A generation ago workers could count on a panoply of retirement benefits, including pensions, retiree health insurance, and more generous Social Security. For a host of reasons -- including the fact that Americans are living longer but also the rise of a more cut-throat, me-first corporate culture -- many of these have dwindled.

Now a new study suggests that, for those born between 1955 and 1987, the situation is going to get worse, with the average age at which workers check out of the workforce climbing to 62.8 from 61.8, after already rising about two years since the mid-1990s.

While a shift in the average by a single year -- or a total of three -- might not seem like all that much, across the tens of millions of people included in the average, it represents a significant societal shift, says co-author Matthew Rutledge from the Center for Retirement Research at Boston College.

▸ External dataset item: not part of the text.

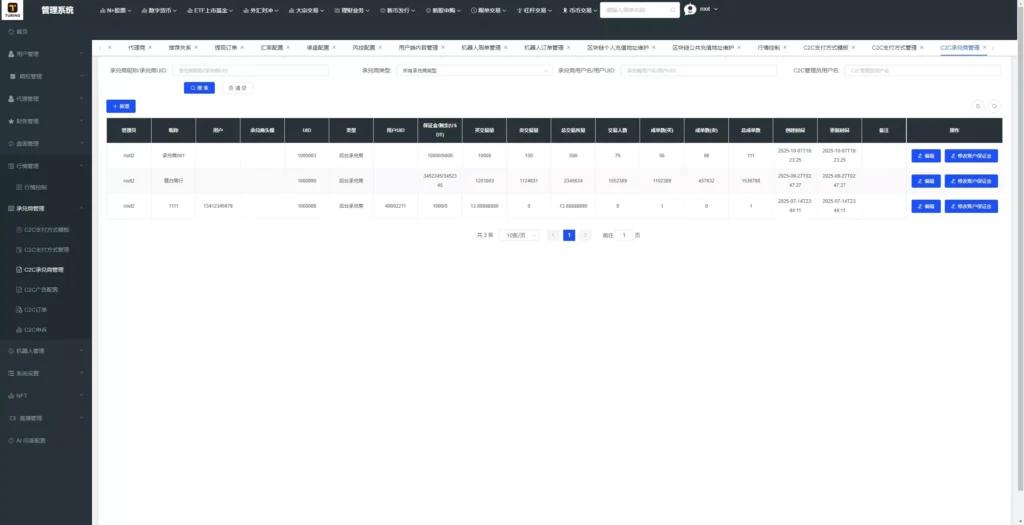Viewport: 1024px width, 525px height.
Task: Click 修改商户保证金 for row 承兑商001
Action: tap(971, 155)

It gets worse: Rutledge adds that while future retirees might, on average, choose to hang it up at about age 63, many if not most would be smart to keep working even longer. "It's going to 63. But ideally, it might move to 66," he says, noting that the combination of increased savings and extra Social Security benefits accrued in those extra few years make the typical worker much more financially secure.

To estimate future retirement ages, the study looked at when workers who enjoyed benefits like pension income, retiree healthcare and Social Security actually retired. For instance, they found an increase in Social Security's full retirement age by one year is associated with a 0.3-year increase in workers' actual retirement age. The researchers then compared these findings to the benefits workers in 1955 to 1987 age cohort can expect to enjoy to project when they will actually retire.